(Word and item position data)
┌────────
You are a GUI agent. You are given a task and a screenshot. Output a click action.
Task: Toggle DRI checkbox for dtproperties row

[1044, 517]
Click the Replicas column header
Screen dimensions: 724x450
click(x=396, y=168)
└────────
- What the task asks -
Write out every line of the entries above as a numbered list, leaving out the blank lines.

- Solution for this problem -
1. You are a GUI agent. You are given a task and a screenshot. Output a click action.
2. Task: Toggle DRI checkbox for dtproperties row
3. [1044, 517]
4. Click the Replicas column header
5. Screen dimensions: 724x450
6. click(x=396, y=168)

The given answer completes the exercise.